**Required work**:
Turn the rows below into a numbered list with one line per item, dropping any blank lines.

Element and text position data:

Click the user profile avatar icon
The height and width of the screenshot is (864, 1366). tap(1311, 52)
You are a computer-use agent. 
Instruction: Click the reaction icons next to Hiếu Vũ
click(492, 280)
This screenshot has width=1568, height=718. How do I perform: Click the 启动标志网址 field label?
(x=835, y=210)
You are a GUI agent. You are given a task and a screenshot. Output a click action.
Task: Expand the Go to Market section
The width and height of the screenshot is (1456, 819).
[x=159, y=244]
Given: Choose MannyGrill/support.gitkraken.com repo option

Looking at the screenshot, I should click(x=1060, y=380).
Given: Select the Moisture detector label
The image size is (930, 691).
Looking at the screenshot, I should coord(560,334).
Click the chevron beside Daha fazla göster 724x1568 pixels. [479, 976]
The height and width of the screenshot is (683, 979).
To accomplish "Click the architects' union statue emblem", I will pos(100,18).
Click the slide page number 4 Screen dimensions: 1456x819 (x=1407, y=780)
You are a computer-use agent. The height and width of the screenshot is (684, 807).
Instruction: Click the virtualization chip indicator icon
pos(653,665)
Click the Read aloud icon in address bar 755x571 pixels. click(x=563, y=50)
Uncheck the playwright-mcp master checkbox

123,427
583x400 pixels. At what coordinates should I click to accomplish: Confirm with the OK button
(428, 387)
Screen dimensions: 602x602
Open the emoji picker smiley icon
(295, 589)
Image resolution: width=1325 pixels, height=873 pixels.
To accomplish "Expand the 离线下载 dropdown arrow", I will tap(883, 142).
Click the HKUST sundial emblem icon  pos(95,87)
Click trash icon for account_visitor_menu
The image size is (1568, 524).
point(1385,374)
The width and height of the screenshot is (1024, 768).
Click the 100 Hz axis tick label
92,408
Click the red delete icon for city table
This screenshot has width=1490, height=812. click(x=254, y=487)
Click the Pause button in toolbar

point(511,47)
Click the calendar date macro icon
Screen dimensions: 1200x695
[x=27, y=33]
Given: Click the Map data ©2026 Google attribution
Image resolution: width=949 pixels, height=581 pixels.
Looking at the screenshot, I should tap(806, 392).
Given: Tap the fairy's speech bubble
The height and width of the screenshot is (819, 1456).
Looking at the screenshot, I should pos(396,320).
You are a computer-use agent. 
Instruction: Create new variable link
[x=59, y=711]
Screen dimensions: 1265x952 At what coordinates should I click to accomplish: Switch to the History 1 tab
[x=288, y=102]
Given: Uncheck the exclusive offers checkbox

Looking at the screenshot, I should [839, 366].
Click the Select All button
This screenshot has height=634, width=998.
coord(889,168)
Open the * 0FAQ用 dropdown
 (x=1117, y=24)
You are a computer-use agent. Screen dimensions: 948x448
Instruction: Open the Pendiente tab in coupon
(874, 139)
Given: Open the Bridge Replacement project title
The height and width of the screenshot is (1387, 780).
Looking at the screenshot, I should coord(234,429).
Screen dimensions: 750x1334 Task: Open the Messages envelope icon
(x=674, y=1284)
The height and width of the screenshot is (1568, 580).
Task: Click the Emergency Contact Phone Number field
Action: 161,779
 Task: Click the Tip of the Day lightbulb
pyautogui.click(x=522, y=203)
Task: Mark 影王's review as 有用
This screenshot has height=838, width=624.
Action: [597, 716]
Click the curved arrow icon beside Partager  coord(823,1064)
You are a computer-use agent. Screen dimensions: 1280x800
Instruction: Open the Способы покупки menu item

**Complete answer**:
1. Click the user profile avatar icon
2. The height and width of the screenshot is (864, 1366). tap(1311, 52)
3. You are a computer-use agent. 
4. Instruction: Click the reaction icons next to Hiếu Vũ
5. click(492, 280)
6. This screenshot has width=1568, height=718. How do I perform: Click the 启动标志网址 field label?
7. (x=835, y=210)
8. You are a GUI agent. You are given a task and a screenshot. Output a click action.
9. Task: Expand the Go to Market section
10. The width and height of the screenshot is (1456, 819).
11. [x=159, y=244]
12. Given: Choose MannyGrill/support.gitkraken.com repo option
13. Looking at the screenshot, I should click(x=1060, y=380).
14. Given: Select the Moisture detector label
15. The image size is (930, 691).
16. Looking at the screenshot, I should coord(560,334).
17. Click the chevron beside Daha fazla göster 724x1568 pixels. [479, 976]
18. The height and width of the screenshot is (683, 979).
19. To accomplish "Click the architects' union statue emblem", I will pos(100,18).
20. Click the slide page number 4 Screen dimensions: 1456x819 (x=1407, y=780)
21. You are a computer-use agent. The height and width of the screenshot is (684, 807).
22. Instruction: Click the virtualization chip indicator icon
23. pos(653,665)
24. Click the Read aloud icon in address bar 755x571 pixels. click(x=563, y=50)
25. Uncheck the playwright-mcp master checkbox
26. 123,427
27. 583x400 pixels. At what coordinates should I click to accomplish: Confirm with the OK button
28. (428, 387)
29. Screen dimensions: 602x602
30. Open the emoji picker smiley icon
31. (295, 589)
32. Image resolution: width=1325 pixels, height=873 pixels.
33. To accomplish "Expand the 离线下载 dropdown arrow", I will tap(883, 142).
34. Click the HKUST sundial emblem icon  pos(95,87)
35. Click trash icon for account_visitor_menu
36. The image size is (1568, 524).
37. point(1385,374)
38. The width and height of the screenshot is (1024, 768).
39. Click the 100 Hz axis tick label
40. 92,408
41. Click the red delete icon for city table
42. This screenshot has width=1490, height=812. click(x=254, y=487)
43. Click the Pause button in toolbar
44. point(511,47)
45. Click the calendar date macro icon
46. Screen dimensions: 1200x695
47. [x=27, y=33]
48. Given: Click the Map data ©2026 Google attribution
49. Image resolution: width=949 pixels, height=581 pixels.
50. Looking at the screenshot, I should tap(806, 392).
51. Given: Tap the fairy's speech bubble
52. The height and width of the screenshot is (819, 1456).
53. Looking at the screenshot, I should pos(396,320).
54. You are a computer-use agent. 
55. Instruction: Create new variable link
56. [x=59, y=711]
57. Screen dimensions: 1265x952 At what coordinates should I click to accomplish: Switch to the History 1 tab
58. [x=288, y=102]
59. Given: Uncheck the exclusive offers checkbox
60. Looking at the screenshot, I should [839, 366].
61. Click the Select All button
62. This screenshot has height=634, width=998.
63. coord(889,168)
64. Open the * 0FAQ用 dropdown
65.  (x=1117, y=24)
66. You are a computer-use agent. Screen dimensions: 948x448
67. Instruction: Open the Pendiente tab in coupon
68. (874, 139)
69. Given: Open the Bridge Replacement project title
70. The height and width of the screenshot is (1387, 780).
71. Looking at the screenshot, I should coord(234,429).
72. Screen dimensions: 750x1334 Task: Open the Messages envelope icon
73. (x=674, y=1284)
74. The height and width of the screenshot is (1568, 580).
75. Task: Click the Emergency Contact Phone Number field
76. Action: 161,779
77.  Task: Click the Tip of the Day lightbulb
78. pyautogui.click(x=522, y=203)
79. Task: Mark 影王's review as 有用
80. This screenshot has height=838, width=624.
81. Action: [597, 716]
82. Click the curved arrow icon beside Partager  coord(823,1064)
83. You are a computer-use agent. Screen dimensions: 1280x800
84. Instruction: Open the Способы покупки menu item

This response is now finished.